==== Working data ====
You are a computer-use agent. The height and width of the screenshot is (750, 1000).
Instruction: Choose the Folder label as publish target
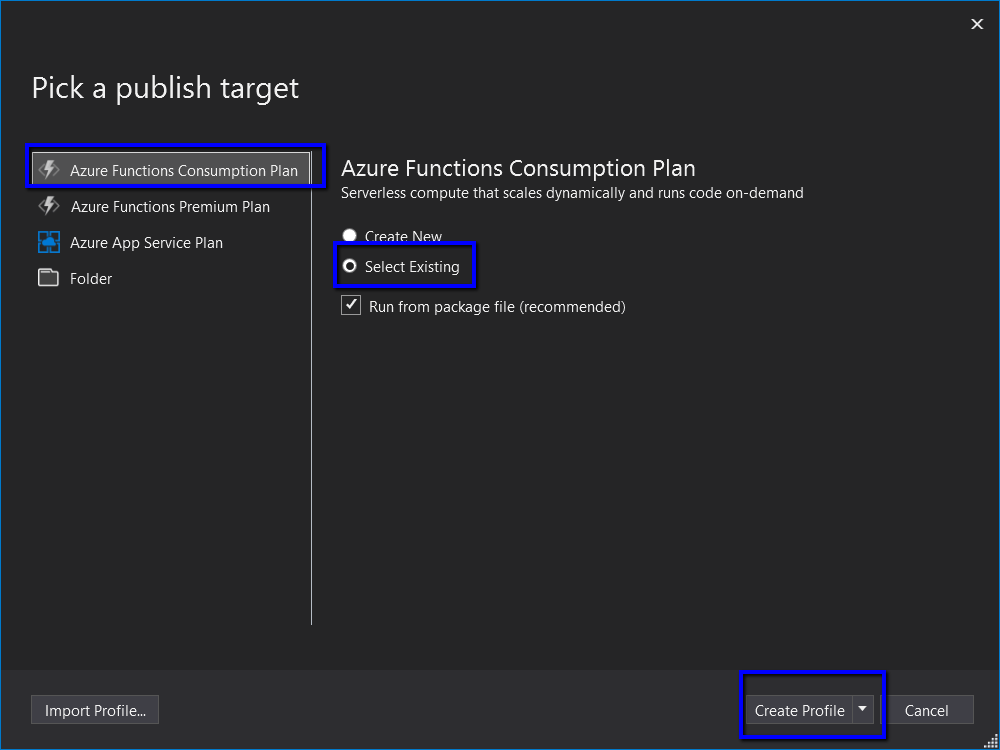pos(91,279)
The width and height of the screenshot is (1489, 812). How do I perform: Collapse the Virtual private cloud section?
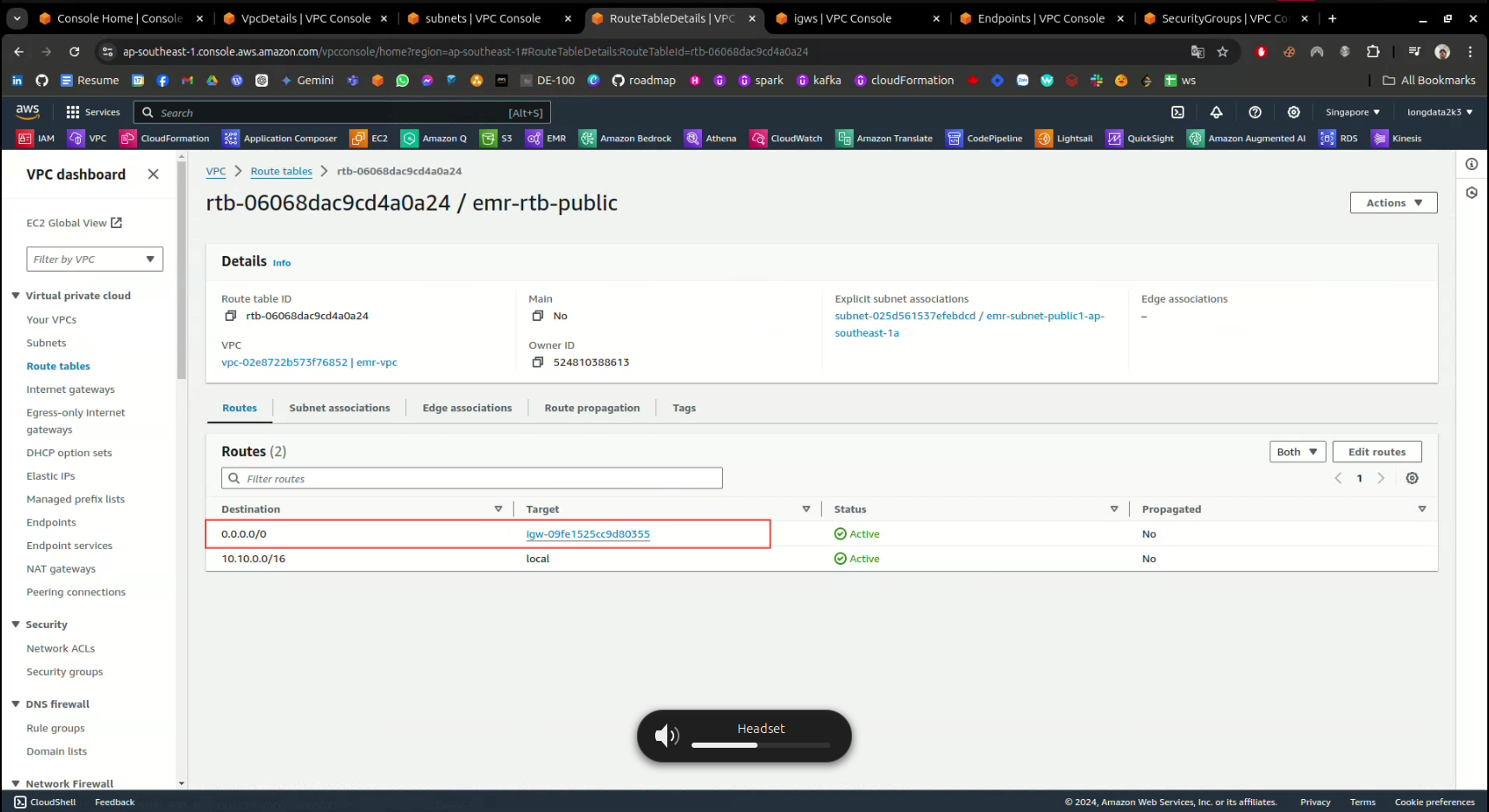16,296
====
- _Task_
Write out an exact copy of the lines beginning at the line that contains "Instruction: Choose the" and ending at the last line of the listing. Exclude pictures.

- _Problem solution_
Instruction: Choose the Folder label as publish target
pos(91,279)
The width and height of the screenshot is (1489, 812). How do I perform: Collapse the Virtual private cloud section?
16,296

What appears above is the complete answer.